Alfred Hofkunst was born in Vienna in 1942. In 1948 he moved to Zurich with his family. He did an apprenticeship as typesetter and theater painter, later he worked as a stage designer at the Stadttheater in Bern. From 1965 he was a freelance artist and became internationally known for his realistic drawings. In 2004 he dies in Cudrefin.
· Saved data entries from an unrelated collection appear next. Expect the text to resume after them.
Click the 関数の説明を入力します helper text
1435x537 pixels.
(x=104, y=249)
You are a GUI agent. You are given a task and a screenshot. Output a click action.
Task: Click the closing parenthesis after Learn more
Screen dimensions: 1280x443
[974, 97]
Each stage of his art was surprising and new – after the first literary etchings he devoted himself to drawn objects of his environment; Rolling shutters, windows, garden fences, carpets, fishing rods, light bulbs and flies, and the legendary mattress now hanging in the Stedeliijk Museum in Amsterdam. He worked with the tip of a pencil or color pen, which he slid over the paper in a hating way. He dismantled the subject into a dense fabric of gossamer strokes and at the same time immersed his imagery in a magical light.

At Documenta 6, Hofi (as he was called, though he was almost two meters tall and wearing shoe number 46) caused a sensation with the drawing of his studio in original size (300 x 620 x 740 cm). Later, he dealt with nature. The forests and meadows, the blue sky, the four seasons and then the presumptuous idea of representing the waters of Lake Neuchâtel from early morning to late evening. He made it with a huge barge and 32 screens of 4 square meters each. Water continued to fascinate him – in Marseilles, the ship’s reflections and the surf.
Seafood, plants and flowers inspired Hofi to produce huge prints. These were so big that a new method for printing had to be invented. Hofi replaced the printing block with a steam roller weighing several tons. It took 5 employees to produce a print. Every print was unique.
In the 1980s he studied the human figure, capturing only parts of the female body. These works are deliberately fragmented and torso-staged.

Alfred Hokunst’s work is characterized by superlatives. He was the boss of the giants, and that’s what he craved. His studio was huge (the one in the port of Marseille was the size of a football field), the canvases gigantic, the claims enormous. He always wanted more – and finally landed with himself, with himself, with his image, and with his works. In the end, all was retreat and escapism: cannibalistic self-destruction of a genius called Alfred Hofkunst and called Hofi.

The Galerie Bernhard Bischoff & Partner is pleased to show works from five decades from the private collection of Eva and Willi Ebinger. The couple and their family have been close friends with Alfred Hofkunst for over 40 years and have accompanied him on his life’s journey, in his creative phases and often on his exclusive excursions.